=== GIVEN DATA ===
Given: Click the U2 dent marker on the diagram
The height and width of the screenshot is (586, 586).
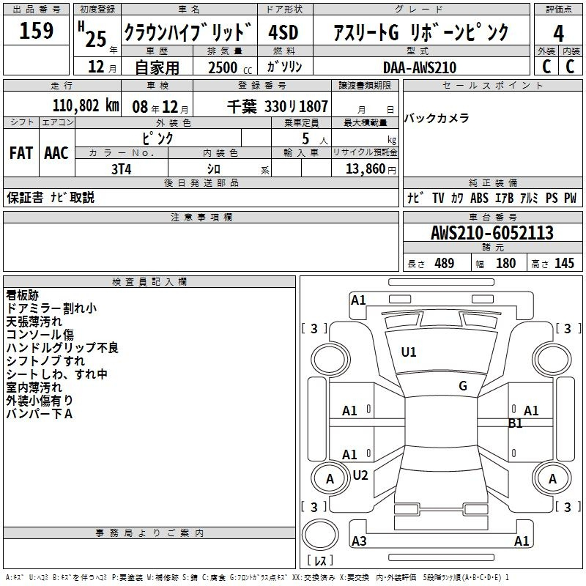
===
=== GIVEN DATA ===
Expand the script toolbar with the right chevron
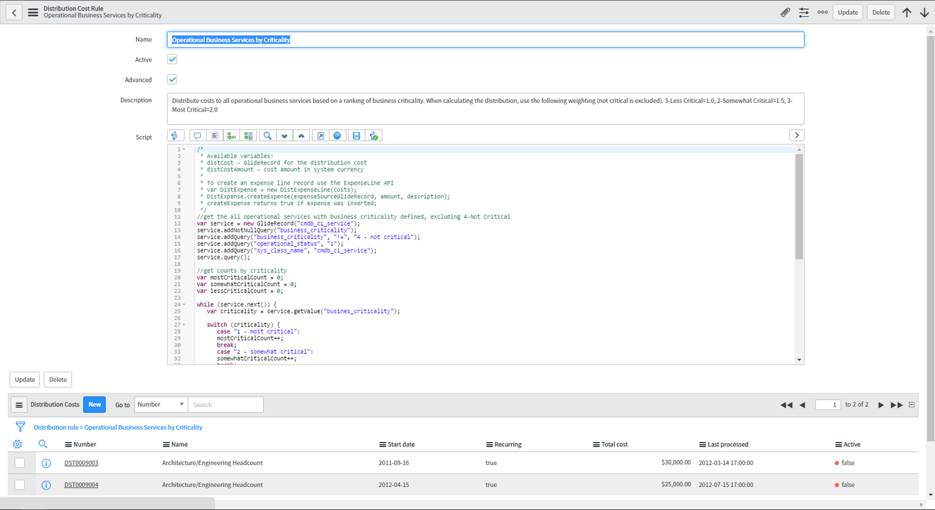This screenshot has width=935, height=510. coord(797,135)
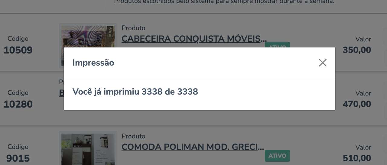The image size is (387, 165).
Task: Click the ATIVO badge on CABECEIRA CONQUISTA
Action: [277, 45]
===
● PROMPT: Going down the listing above, begin printing at the line with "Given: Click the" and finish with the line with "The height and", exactly as they appear.

● SOLVED PROBLEM:
Given: Click the U2 dent marker on the diagram
The height and width of the screenshot is (586, 586).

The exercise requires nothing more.